But something important happens in between, and it is usually invisible.
Take wind or sound. What you actually have are scattered measurements—readings from instruments, bits of data here and there, or direct sensory experience. None of this comes as a smooth, complete picture.
Then, without much attention, this messy input is turned into something much cleaner. Wind becomes a smooth flow filling space. Sound becomes a neat wave moving through the air. These are not what we directly observe. They are constructed versions of what we observe.
This step does two things at once. It adds order, but it also removes detail. Small irregularities, randomness, and fine-scale differences are smoothed out or ignored. What remains is a simplified picture that is easier to work with.
The striking part is that this simplified picture still works. It predicts what will happen with high accuracy. Because of that, we tend to forget that it is a simplified version at all. It starts to feel like the real thing.

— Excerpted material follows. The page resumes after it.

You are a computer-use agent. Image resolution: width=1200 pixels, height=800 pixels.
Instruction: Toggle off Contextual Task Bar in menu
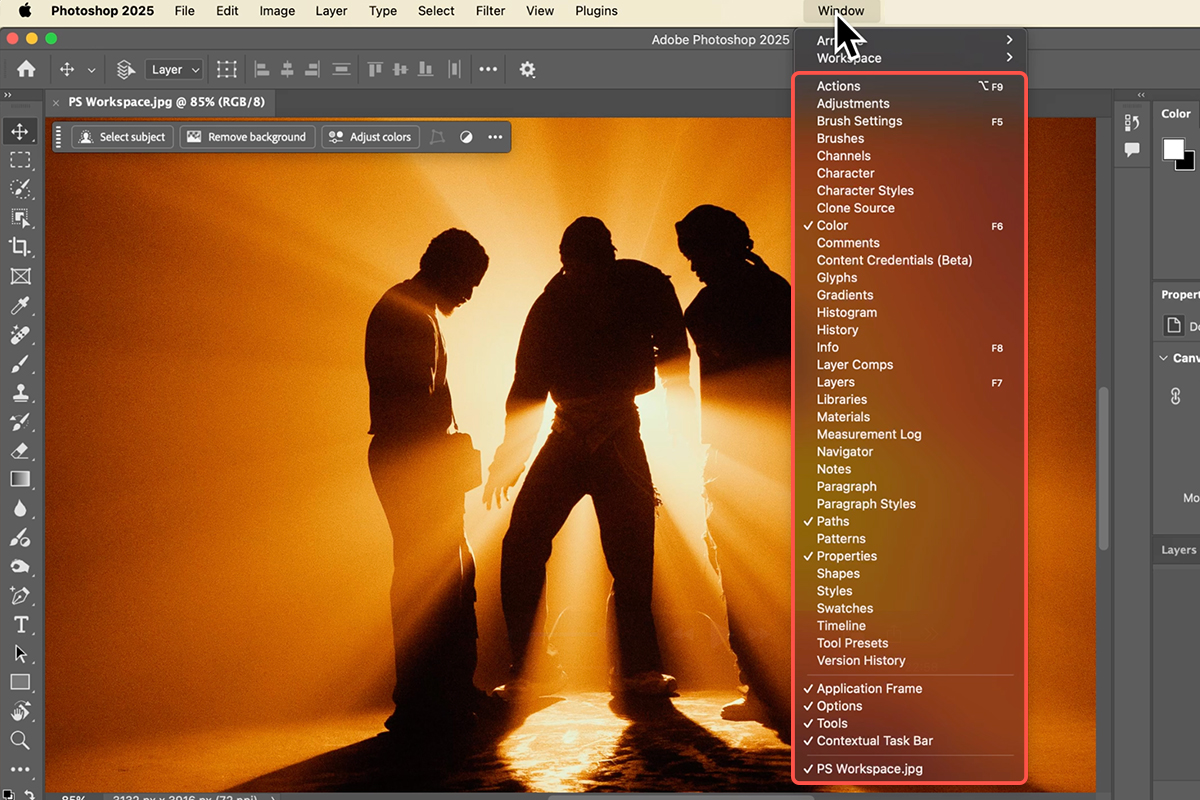pyautogui.click(x=874, y=741)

But what the success of the model really shows is not that the world is exactly smooth and continuous. It shows that the world can be simplified in this way without losing what matters for prediction.
In other words, many different underlying realities can lead to the same simplified description. The model keeps what is stable and throws away what does not affect the outcome.
So the deeper point is this: science often succeeds not because it captures everything, but because it finds ways to ignore a great deal without breaking its predictions.
The smooth flow of wind and the clean wave of sound are not just descriptions. They are carefully simplified versions of something more complex—and their power comes from what they leave out.